▶ **REQUIRED WORK**:
1. Echo the portion of the cursor passage that begins at the words "Generally, SQL operates" and stops after "multisets a and b.", copying it verbatim.
2. List every SQL keyword that appears in the query shown in the passage on cursors.

▶ **PASSAGE**:
□ □ □ □ □
A cursor is a tool that allows you to iterate the records in a set. It has concepts of order and current record.

Generally, SQL operates with multisets: these are sets of possibly repeating records in no given order, taken as a whole.

Say, this query:

SELECT  *
FROM    a
JOIN    b
ON      b.a = a.id

, operates on multisets a and b.

Nothing in this query makes any assumptions about the order of the records, how they are stored, in which order they should be accessed, etc.

This allows to abstract away implementation details and let the system try to choose the best possible algorithm to run this query.

However, after you have transformed all your data, ultimately you will need to access the records in an ordered way and one by one.

You don't care about how exactly the entries of a phonebook are stored on a hard drive, but a printer does require them to be feed in alphabetical order; and the formatting tags should be applied to each record individually.
□ □ □ □ □
▶ **GIVEN INFORMATION**:
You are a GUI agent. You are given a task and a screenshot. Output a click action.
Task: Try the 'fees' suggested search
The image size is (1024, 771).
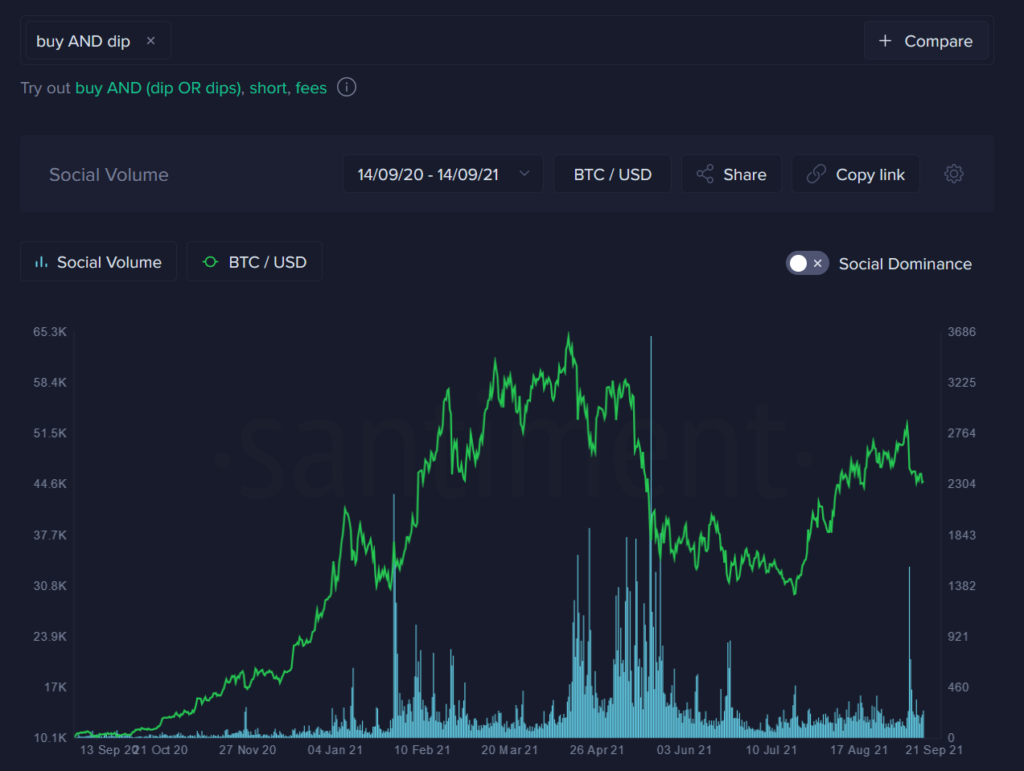(311, 87)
□ □ □ □ □
▶ **OUTPUTS BY TASK**:
1.
Generally, SQL operates with multisets: these are sets of possibly repeating records in no given order, taken as a whole.

Say, this query:

SELECT  *
FROM    a
JOIN    b
ON      b.a = a.id

, operates on multisets a and b.

2. SELECT, FROM, JOIN, ON